- [Given task a] Put the records from the line with "Screen dimensions: 1057x505" up to and including the line with "coord(429,154)" into a Markdown table with the columns Row and Line, one row per line. Leave out the pictures and any blank lines.

== Selected excerpt ==

The stories I get the most satisfaction from are usually about the neglected margins of India, where struggle is enmeshed with life. The ones I will upload have been written for The Sunday Guardian and (the now defunct) Covert Magazine. I'll be putting up any articles here at least until The Sunday Guardian website is up in a couple of months. Thank you for reading.


Saturday, April 30, 2011

Committees & Corruption, PAC & UPA



The principal objection most serious commentators have with Anna Hazare’s Lokpal Bill is that its solution to the intractable corruption assailing India is, at its core, undemocratic. A self-appointed body, accountable to no one except that most vague of entities, “the people of India”, should not be seen as a long-term answer. Spurious tapes and Amar Singh aside (and even if the body consisted only of men and women of unimpeachable integrity), it is in the nature of power to engender corruption; handing the power of oversight to any group only succeeds in enlarging the circle of those in the position to be corrupt.

Economists, in their cold, calculated fashion, do not pronounce judgment on corruption. They see it as an example of rent-seeking, a natural human activity. Any human being with monopoly access to a finite resource, such as land, will seek to extract value for use of that resource. Governmental corruption occurs because we give people monopoly power over certain decisions. At the highest level, when these decisions are worth hundreds of crores of rupees, it is in the self-interest of everyone, corporation, politician and bureaucrat, to cheat. Even the most well-meaning individuals cannot solve this problem. What is needed is the strengthening of already existing institutions.

The Constituent Assembly that drafted the Constitution of India recognised this human frailty. The separation of the three arms of government, the executive, legislature and judiciary is so that each acts as a check on the other’s excesses. One of the great problems of the Indian democratic experience has been the manner in which the executive (the Government of India) has established its primacy. This is less true of the judiciary, but the influence of the legislature (Parliament) has over these sixty years slowly corroded until it has reached its contemporary role of glorified gathering ground.

We often forget that the Government is not the representation of the people’s will: Parliament is. As the surprise appointment of Manmohan Singh in 2004 illustrated so clearly, we have no real say in who will become Prime Minister. Reestablishing the authority of the legislature is a necessary check on government excess. This is why the unseemly squabbling and name-calling that has surrounded the Murli Manohar Joshi-led Public Accounts Committee is especially harmful.

While most of the legislation debated and passed in the legislature is of only passing interest (if that), it is in the working of its committees that the legislature can truly exercise its influence. The Public Accounts Committee is perhaps the most important of these committees; it exists to supervise the spending of government. The UPA agreed to place the mismanagement of 2G telecom spectrum under the PAC’s scanner. Now because the most senior members of government are being held to account, it is attempting to undercut the body’s authority by maligning the individuals involved in its preparation.

The “rejection” of the report by the UPA members of the PAC is a clear indication that the executive is trying once again to influence the legislature. If Manmohan Singh’s UPA government is serious about curbing corruption – and so far there has been no indication that they are interested in anything other than the most superficial of overhauls – they must allow the PAC to do its job.

===
== The records ==

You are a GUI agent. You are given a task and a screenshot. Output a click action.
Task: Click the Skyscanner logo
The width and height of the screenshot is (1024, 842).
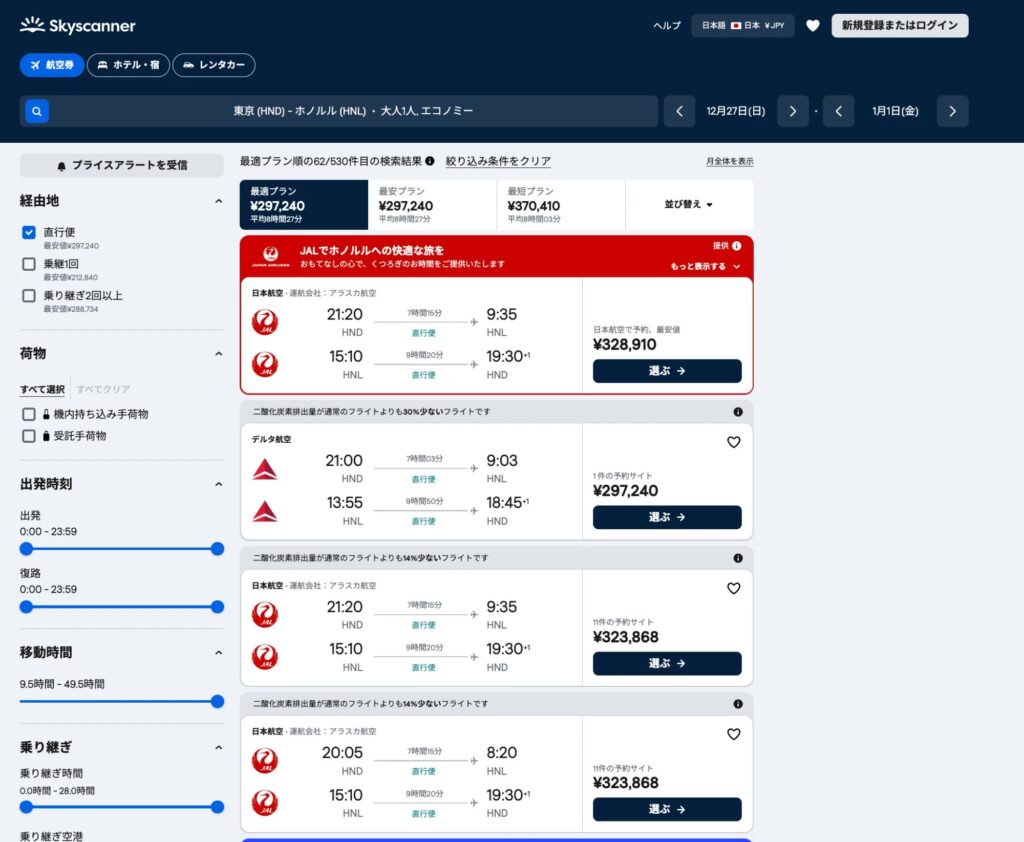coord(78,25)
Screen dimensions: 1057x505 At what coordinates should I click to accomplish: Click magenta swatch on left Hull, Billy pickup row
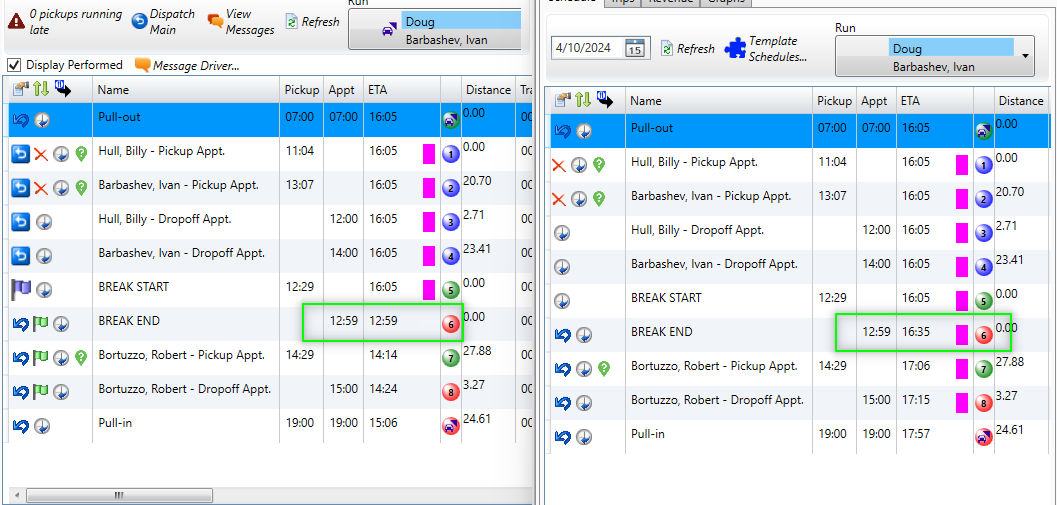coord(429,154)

===
== The records ==

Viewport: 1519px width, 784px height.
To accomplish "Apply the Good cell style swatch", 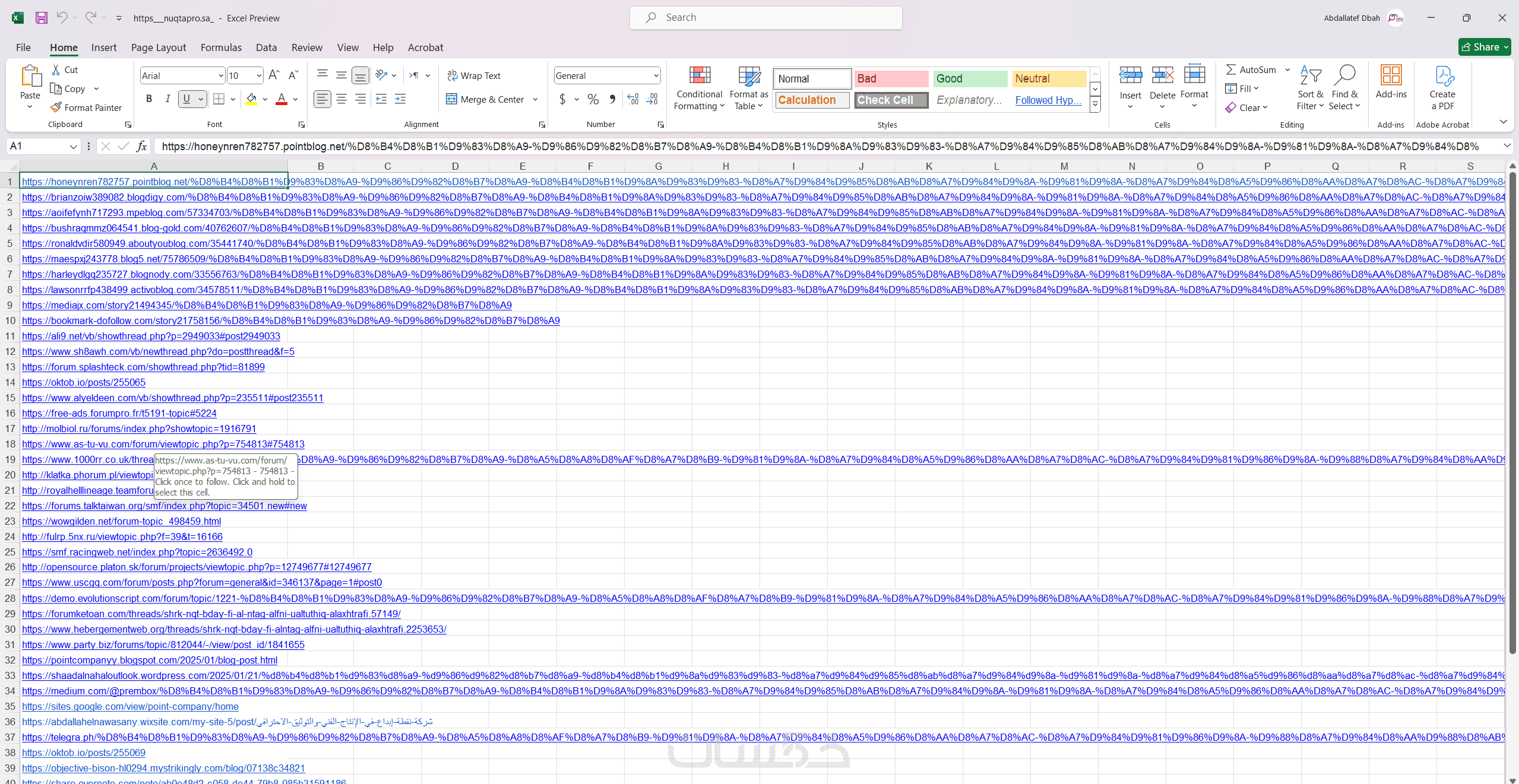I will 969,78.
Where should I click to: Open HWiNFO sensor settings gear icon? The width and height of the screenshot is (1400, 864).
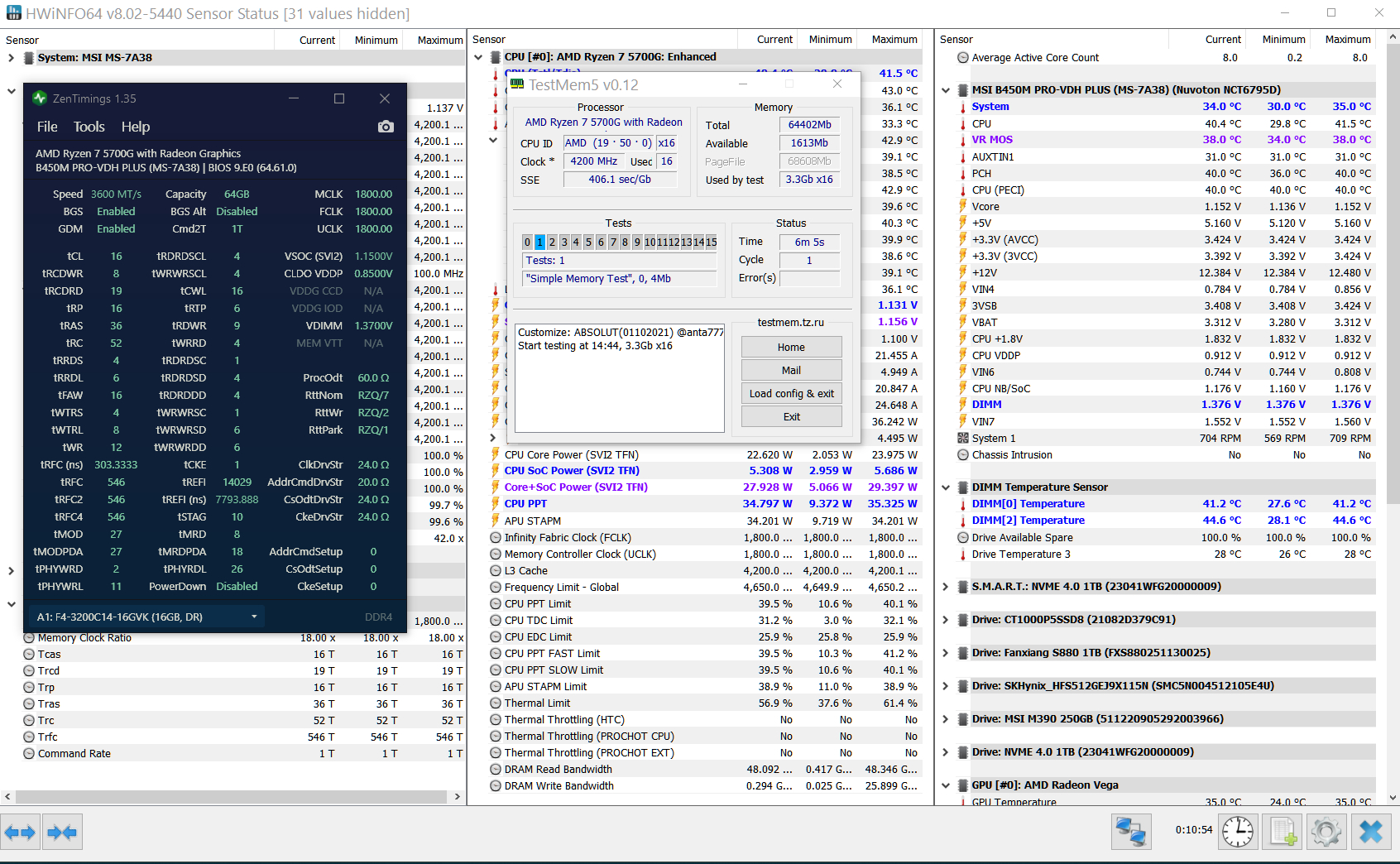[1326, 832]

===
== The records ==

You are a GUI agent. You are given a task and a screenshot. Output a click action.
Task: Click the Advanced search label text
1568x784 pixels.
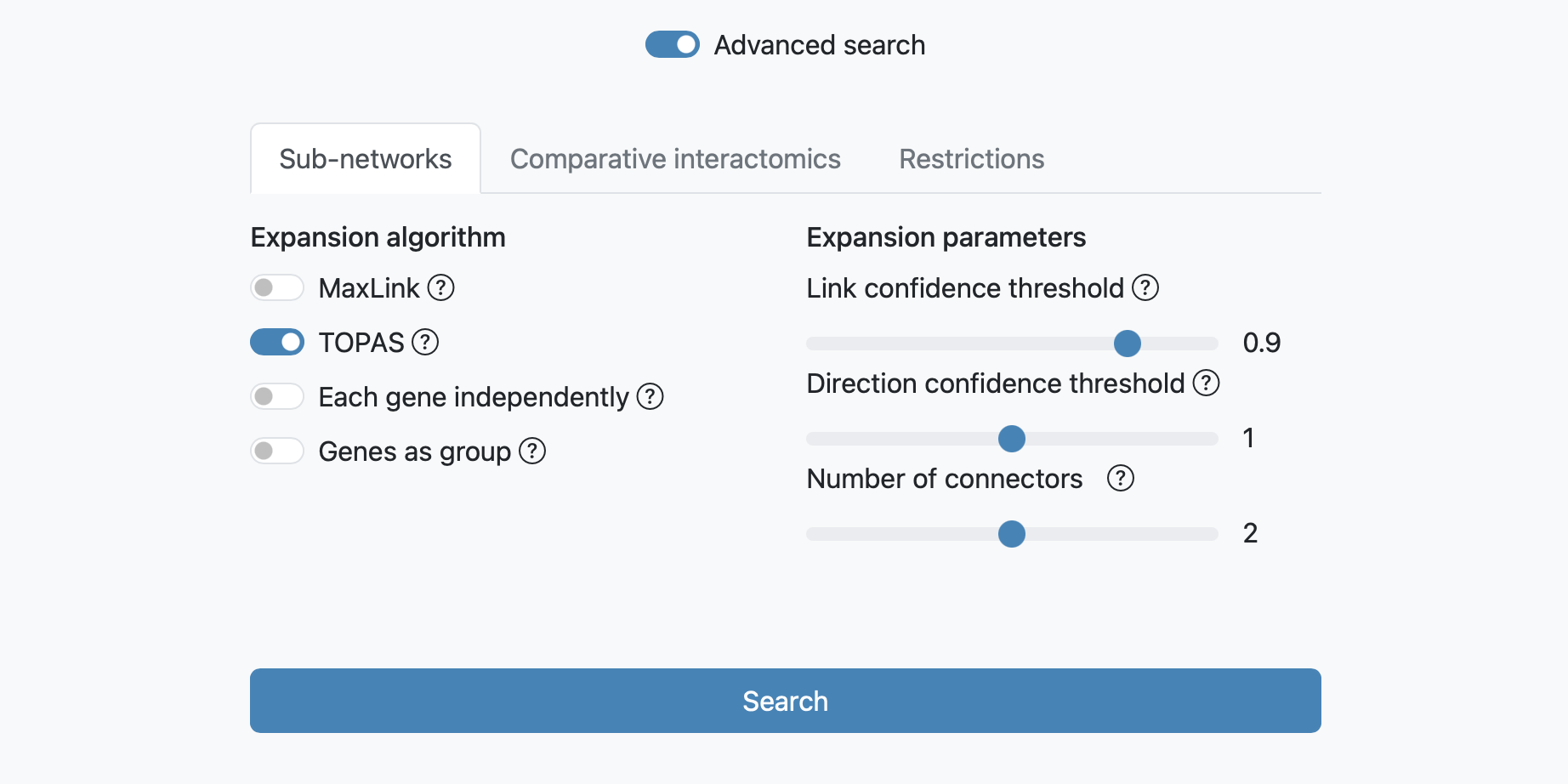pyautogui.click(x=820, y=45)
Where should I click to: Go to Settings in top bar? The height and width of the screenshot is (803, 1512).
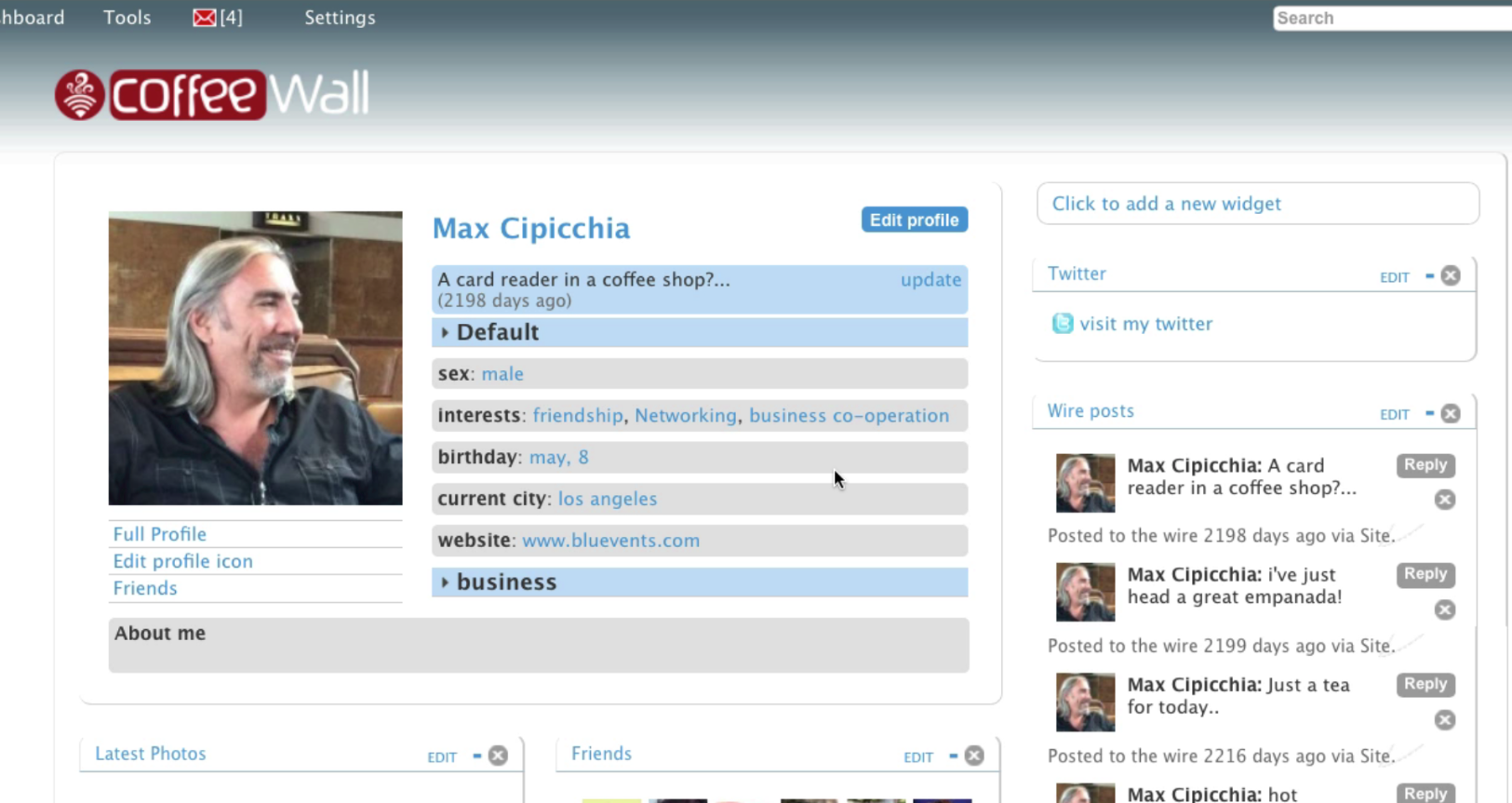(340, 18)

===

- [Given task b] Write out the passage of the post on corruption and Parliament from "Saturday, April 30, 2011" up to and including "to be corrupt.", word for word.

- [Complete response a]
| Row | Line |
|---|---|
| 1 | Screen dimensions: 1057x505 At what coordinates should I click to accomplish: Click magenta swatch on left Hull, Billy pickup row |
| 2 | coord(429,154) |

- [Complete response b]
Saturday, April 30, 2011

Committees & Corruption, PAC & UPA



The principal objection most serious commentators have with Anna Hazare’s Lokpal Bill is that its solution to the intractable corruption assailing India is, at its core, undemocratic. A self-appointed body, accountable to no one except that most vague of entities, “the people of India”, should not be seen as a long-term answer. Spurious tapes and Amar Singh aside (and even if the body consisted only of men and women of unimpeachable integrity), it is in the nature of power to engender corruption; handing the power of oversight to any group only succeeds in enlarging the circle of those in the position to be corrupt.